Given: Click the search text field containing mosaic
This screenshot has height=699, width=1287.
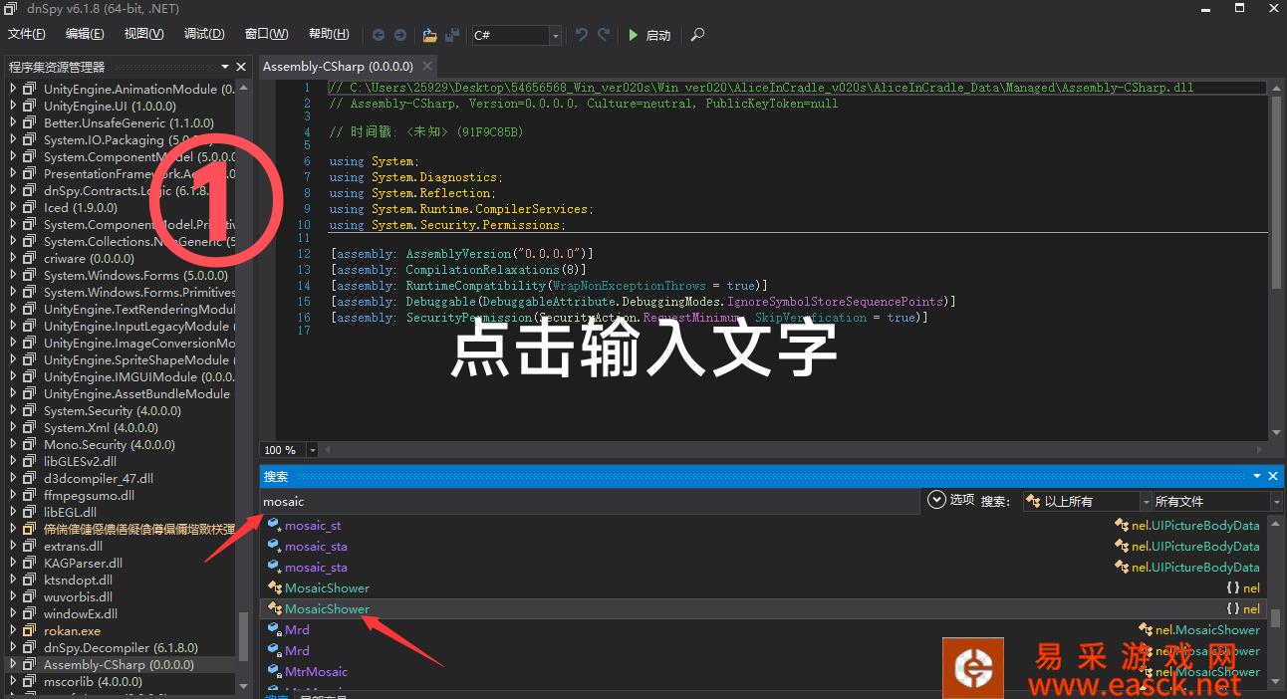Looking at the screenshot, I should (x=588, y=502).
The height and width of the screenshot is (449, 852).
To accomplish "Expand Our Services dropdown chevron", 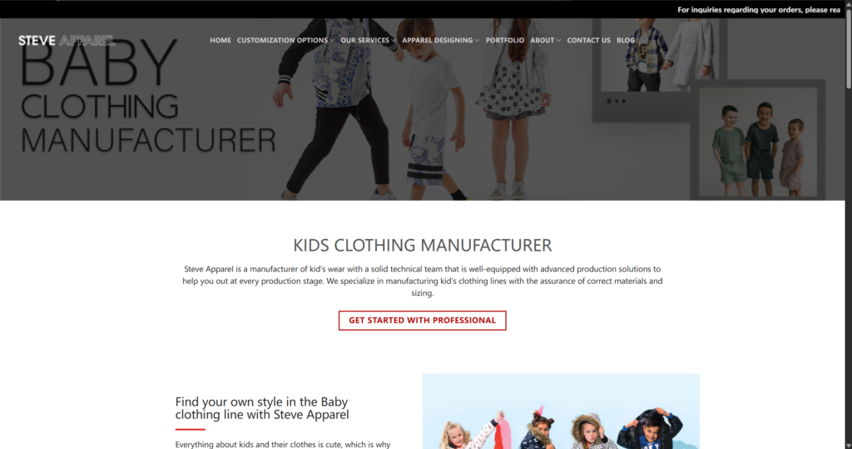I will (394, 40).

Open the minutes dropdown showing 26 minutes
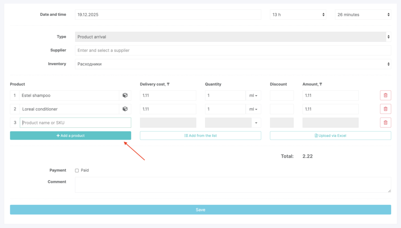click(363, 14)
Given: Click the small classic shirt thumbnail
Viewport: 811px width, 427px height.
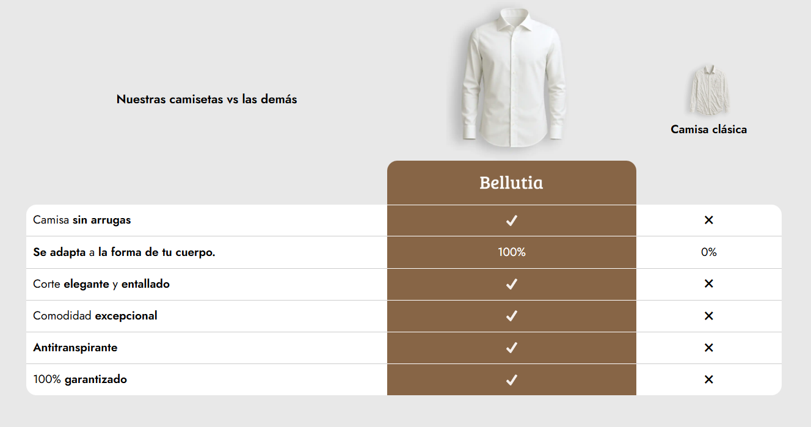Looking at the screenshot, I should click(709, 90).
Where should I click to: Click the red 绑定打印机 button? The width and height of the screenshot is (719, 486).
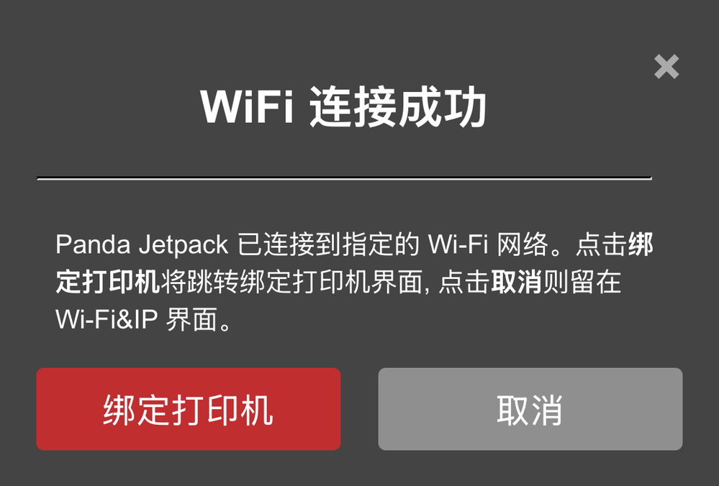(x=189, y=408)
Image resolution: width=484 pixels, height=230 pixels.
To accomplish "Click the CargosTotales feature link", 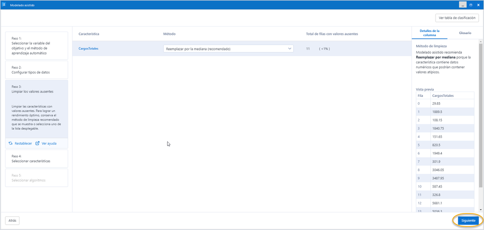I will [89, 49].
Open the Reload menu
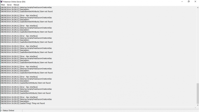The height and width of the screenshot is (112, 199). point(16,5)
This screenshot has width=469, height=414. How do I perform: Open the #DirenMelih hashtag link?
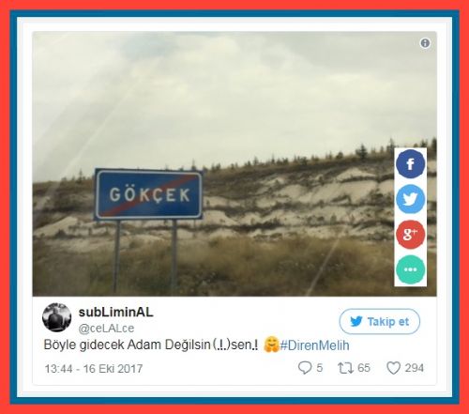point(314,345)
++++++
A line qualifies when it holds the word "Given"; report all qualifying lines from the records above.

## RESPONSE
Given: Click the search text field containing mosaic
Given: Click the small classic shirt thumbnail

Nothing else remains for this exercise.